READING TEXT ▸
[Start of Attachment]
There was an organizational meeting about an
event that happens, no joke, on April 1st. There will be a main speaker, Dan Gottlieb, as well as a panel about such tender subjects as addiction, suicide, abuse, and mental illness. Each of us
sitting in the circle was given a piece of ice, which we were instructed to hold against our wrist. The very spot that often holds the secret of internal anguish. Sixty seconds later we spoke about the effect of that cold place, and what our reactions were to dealing with it.
"I'd do anything to stop it."
"Altruism went out the window. It was about finding a way to end it."
The first edition was a year ago, and
the effects were healing. One take away I had was that people do not commit suicide, they die from it. It is not about freedom, or choice. When you are in that much pain, more than a cube of ice, you will do anything to escape it. People brought their tangled fears, and hidden bruises, unsure if they would bolt at the first intermission. Yet they stayed, and found acceptance and faces to ease the buried agony.
There is good reason for burying it, mind you. A
therapist once told me that people often don't remember abuse for a long time, simply because they are not ready to see it. Mercy in action.
[End of Attachment]
DATA PROVIDED ▸
[Start of Attachment]
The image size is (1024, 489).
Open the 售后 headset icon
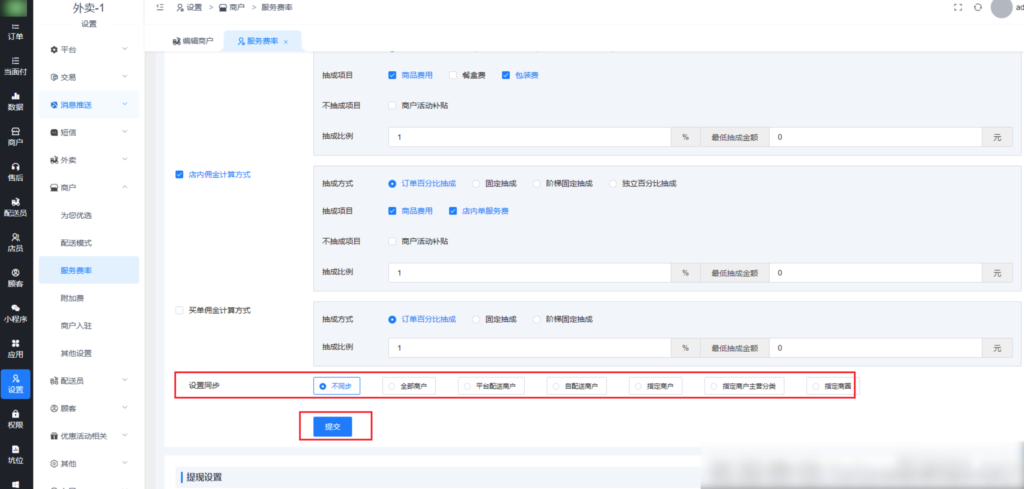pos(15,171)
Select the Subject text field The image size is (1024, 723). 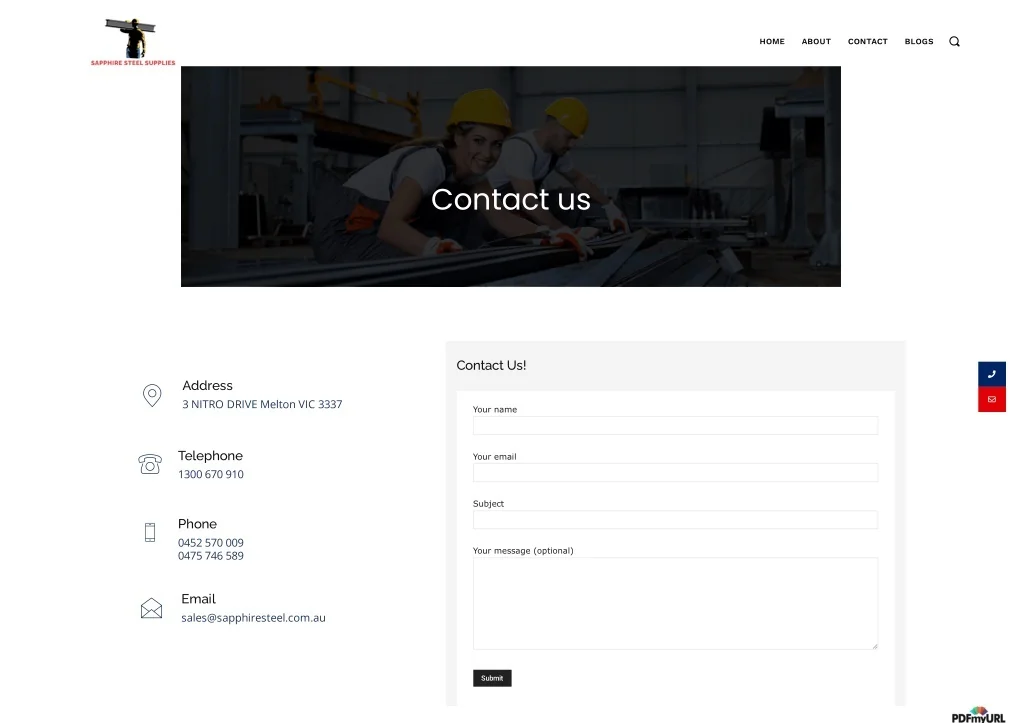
[End of Attachment]
AIM OF THE TASK ▸
Render this sentence from the reading text about the ice exercise in Spanish: "One take away I had was that people do not commit suicide, they die from it."

RESPONSE BOX ▸
Una lección que me llevé fue que las personas no cometen suicidio, mueren de él.